This decadent dressing is off the hook! It’s super simple to prepare the dressing. If you are preparing the sashimi yourself make sure you have a really sharp knife to slice the salmon into clean, thin strips. You can leave the truffle oil out if you like, but it makes the dressing so ridiculously indulgent and delicious it would kind of be a shame to do so.
1 rounded tsp black mustard seeds
50ml light soy sauce
2 tbsp salted yuzu juice*
40ml lime juice
2 tbsp mirin
3 tsp high quality white truffle oil
Fresh, raw salmon sashimi
*Yuzu is a citrus fruit used in Asian cooking. It can be hard to find in NZ and can easily be substituted with grapefruit. Add a little salt to taste.
Heat a small frying pan over a moderate heat and add the mustard seeds. Gently toast the mustard seeds until they begin to pop and are aromatic. Remove from the heat.
In a bowl, whisk together the soy, yuzu, lime juice, water and mirin.
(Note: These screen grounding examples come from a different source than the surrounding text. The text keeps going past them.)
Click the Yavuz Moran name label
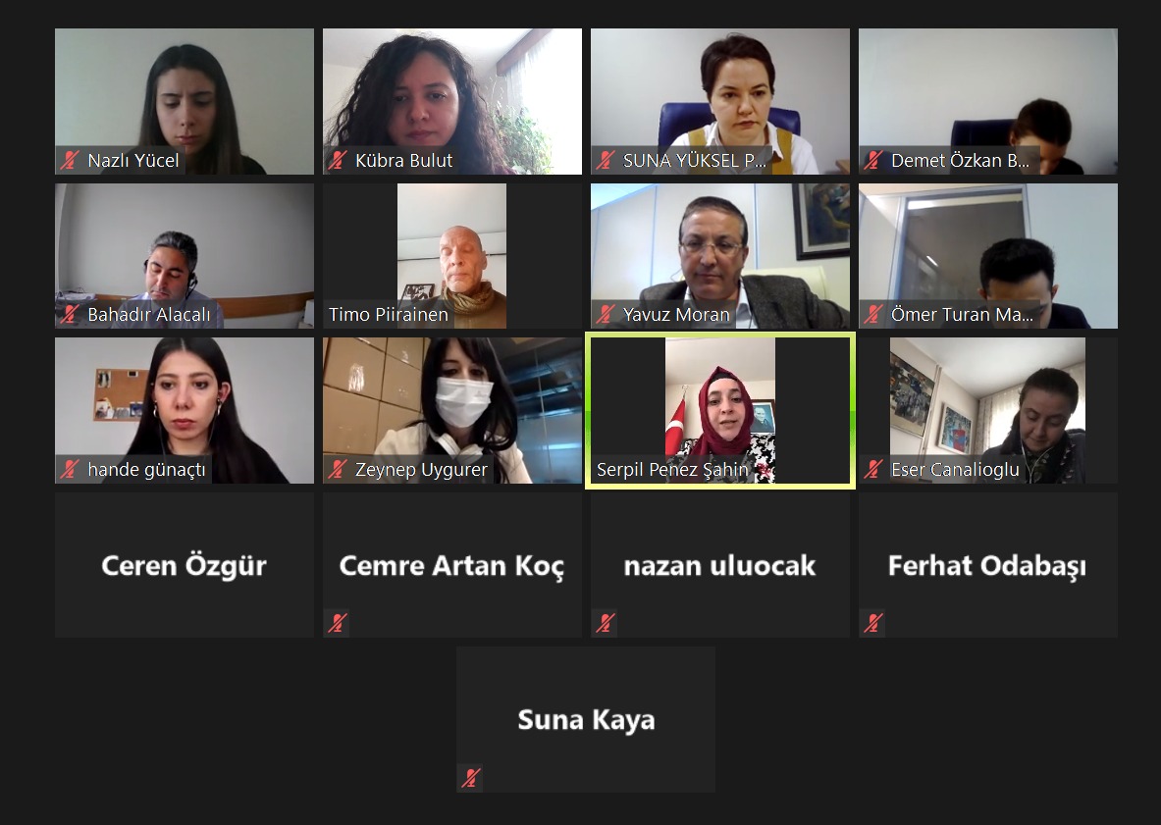 tap(676, 315)
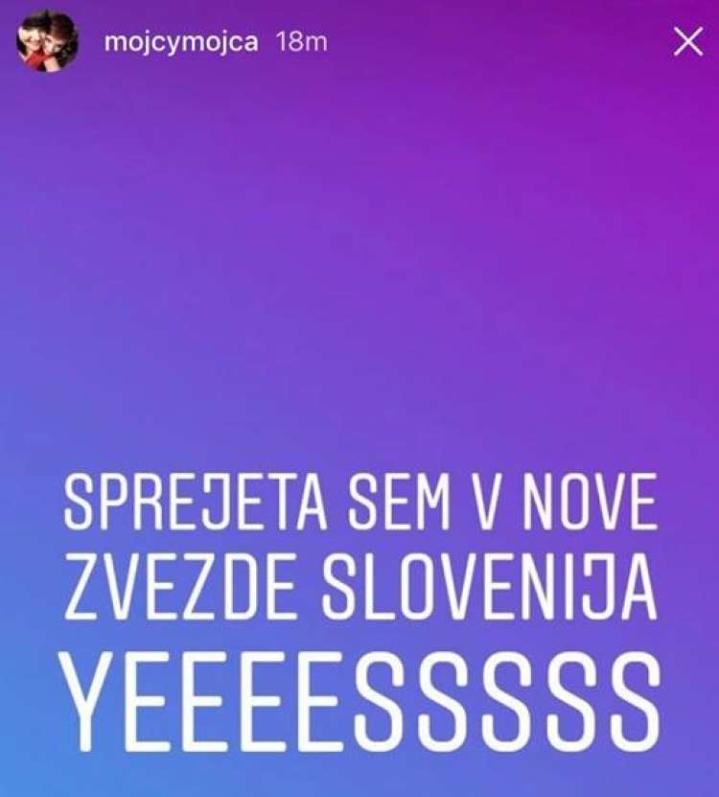Click the mojcymojca username link
The image size is (719, 797).
(x=181, y=42)
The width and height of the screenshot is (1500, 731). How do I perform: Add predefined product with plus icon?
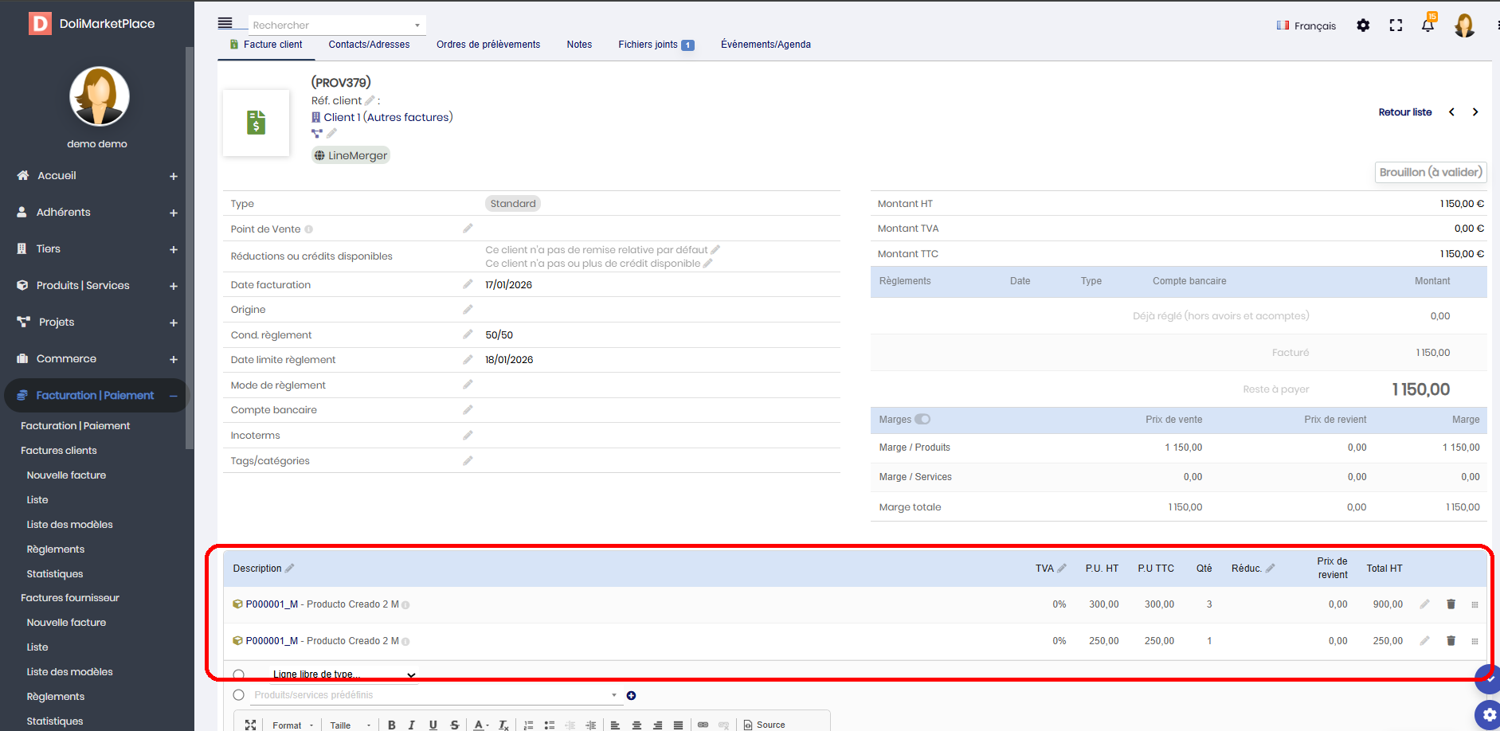(631, 695)
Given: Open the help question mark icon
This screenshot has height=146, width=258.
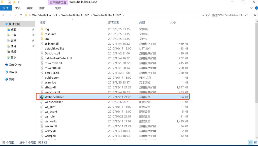Looking at the screenshot, I should point(256,8).
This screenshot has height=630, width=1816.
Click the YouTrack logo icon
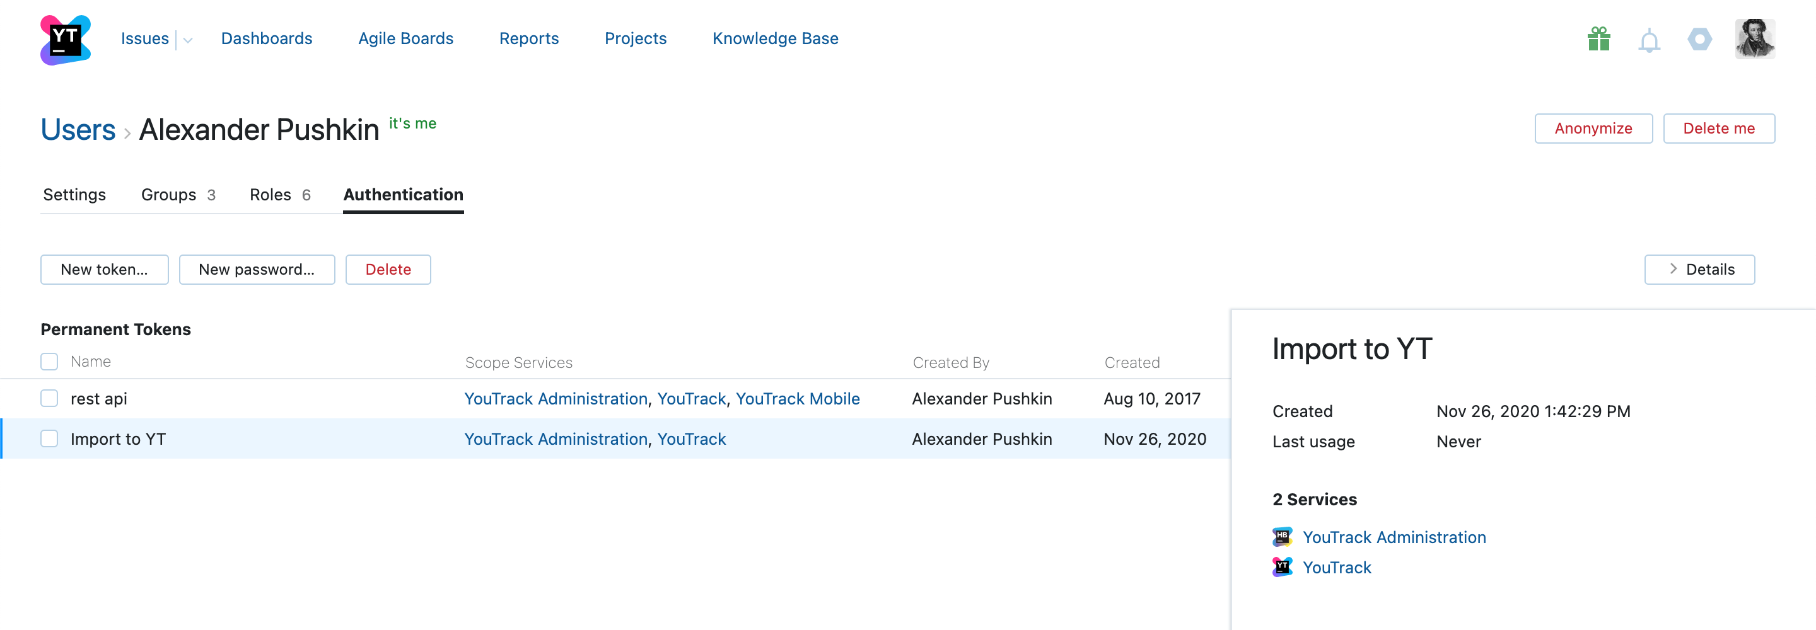[66, 39]
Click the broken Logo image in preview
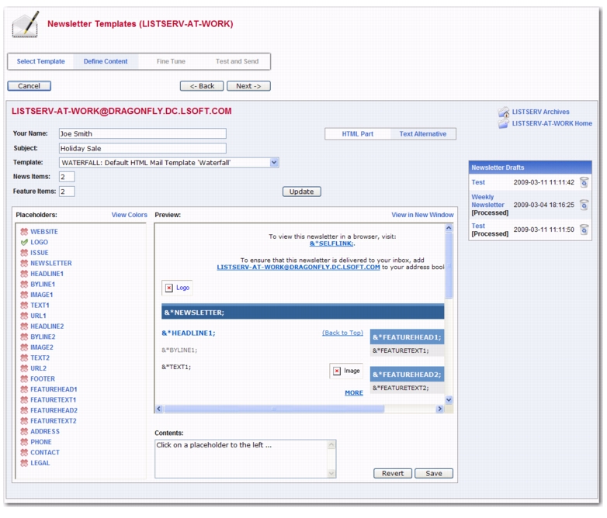 (x=177, y=288)
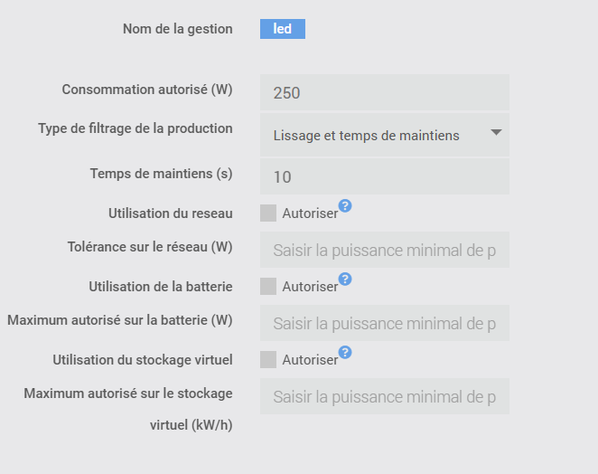This screenshot has height=474, width=598.
Task: Click the 'Consommation autorisé (W)' label
Action: [147, 90]
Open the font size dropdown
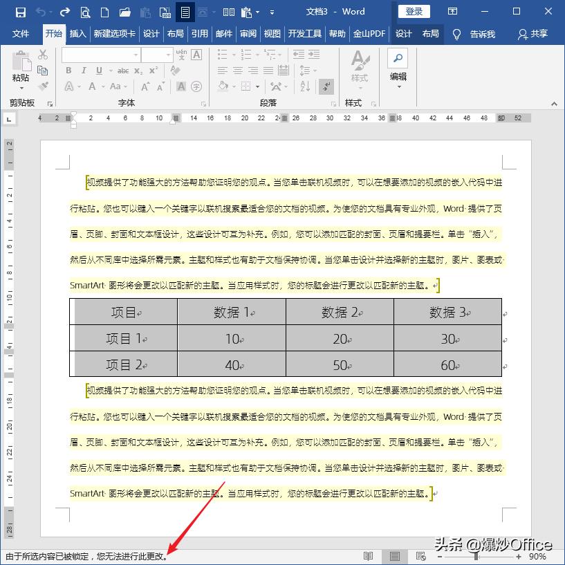This screenshot has height=565, width=565. pos(168,55)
Add the mustard seeds.
Whisk in the truffle oil just before serving.
Arrange the sashimi slices on a large platter, or divide between 6 small plates. Gently pour the sauce over the salmon. Go easy on the sauce so as to not overpower the fish – you can serve the remainder in a small side bowl. Serve immediately as the citrus juice will begin to ‘cook’ the raw fish if left for too long.